**EXERCISE INSTRUCTIONS:**
Exactly as they appear below, repeat the lines from the one with "Given: Click the" through the one with "1456x819 pixels. Task: Toggle the LOOP button". Drop every picture.

**SOURCE MATERIAL:**
--*--

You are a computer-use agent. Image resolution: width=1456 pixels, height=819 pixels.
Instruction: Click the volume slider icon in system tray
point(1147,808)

--*--

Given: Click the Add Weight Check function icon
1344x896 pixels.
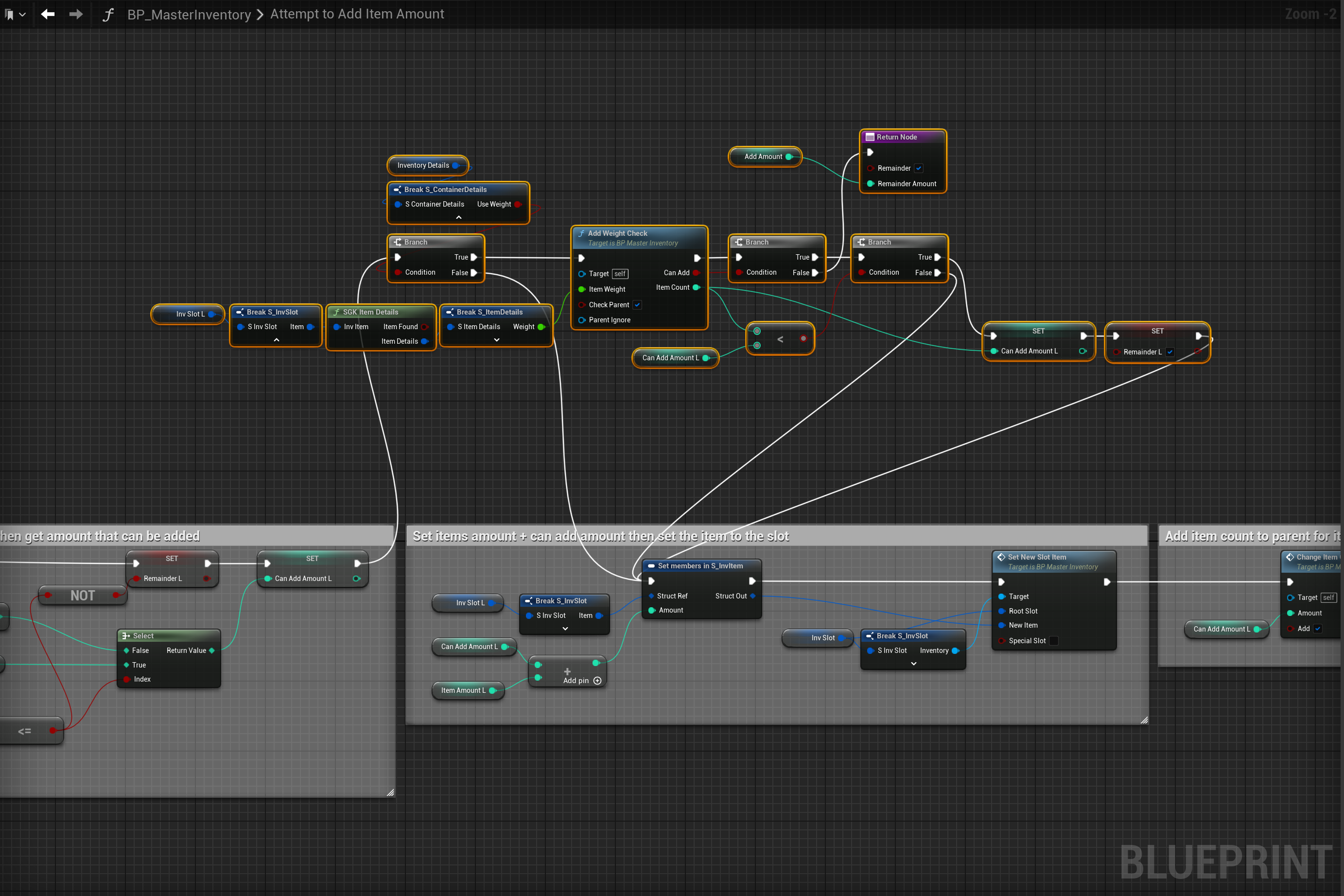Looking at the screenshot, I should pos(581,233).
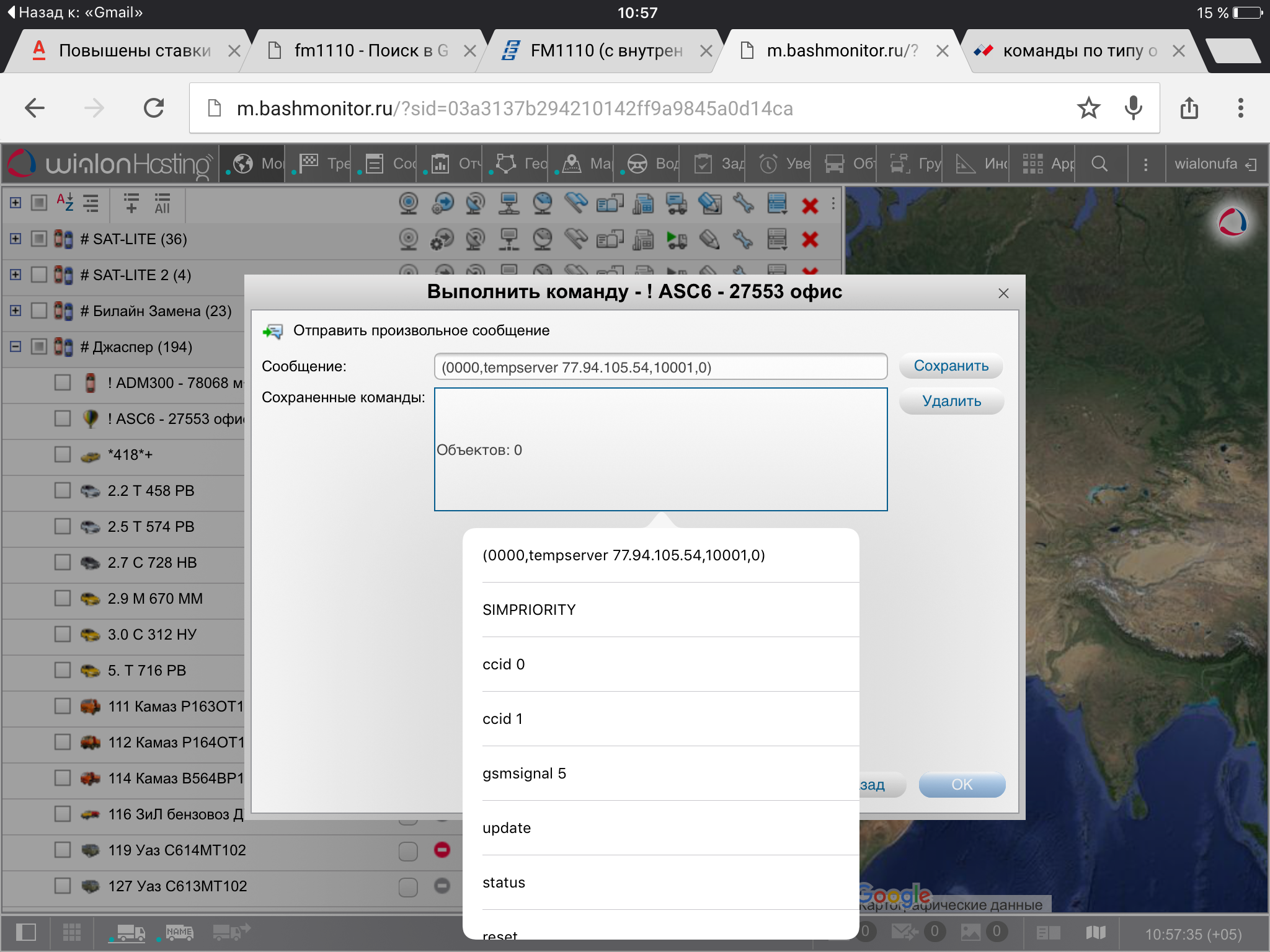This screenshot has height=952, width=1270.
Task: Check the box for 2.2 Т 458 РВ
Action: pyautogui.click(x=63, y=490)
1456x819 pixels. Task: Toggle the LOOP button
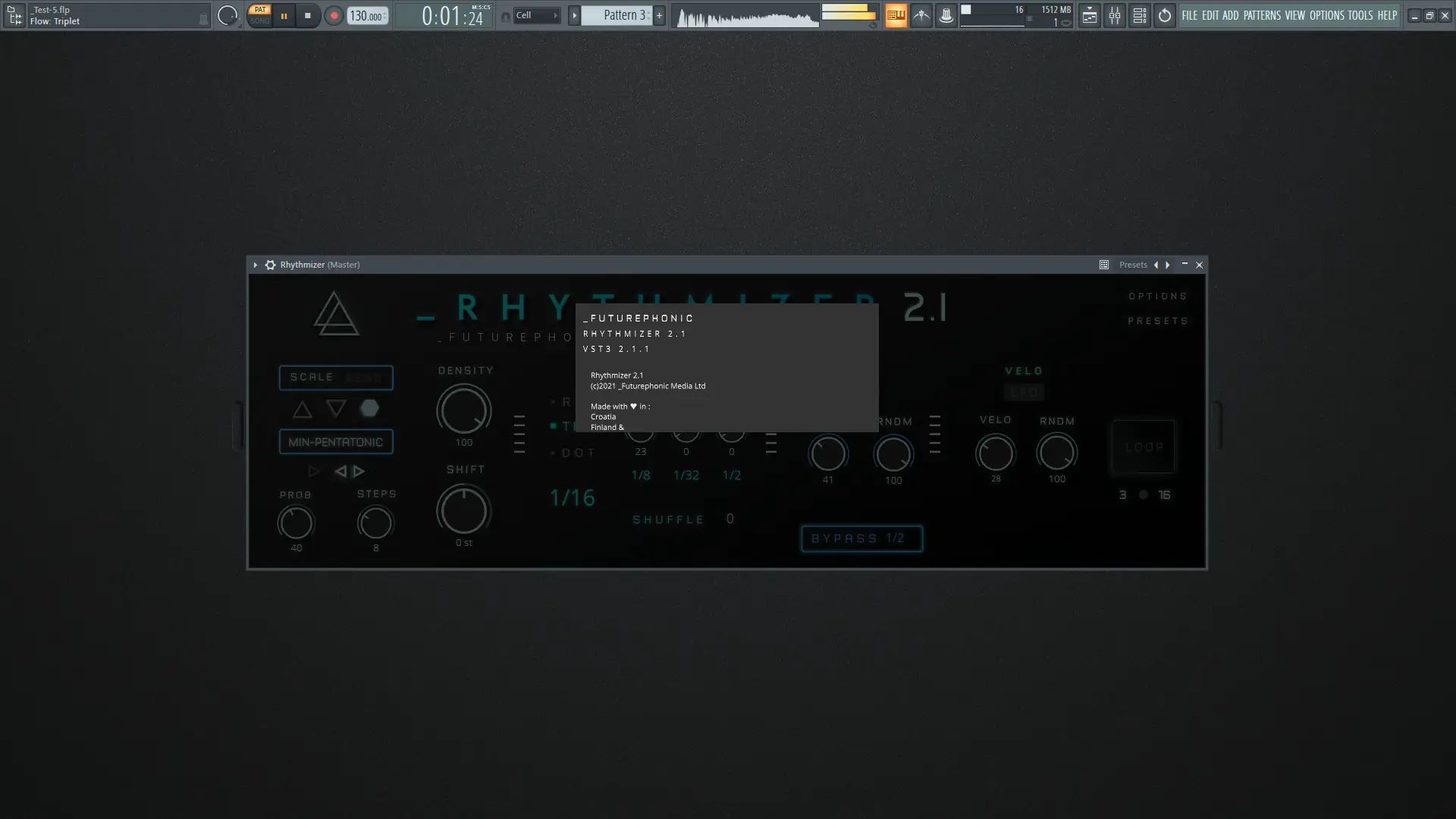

--*--

**REPLY TO THE EXERCISE:**
Given: Click the Add Weight Check function icon
1344x896 pixels.
Looking at the screenshot, I should pos(581,233).
This screenshot has height=952, width=1270.
Task: Check the box for 2.2 Т 458 РВ
Action: pyautogui.click(x=63, y=490)
1456x819 pixels. Task: Toggle the LOOP button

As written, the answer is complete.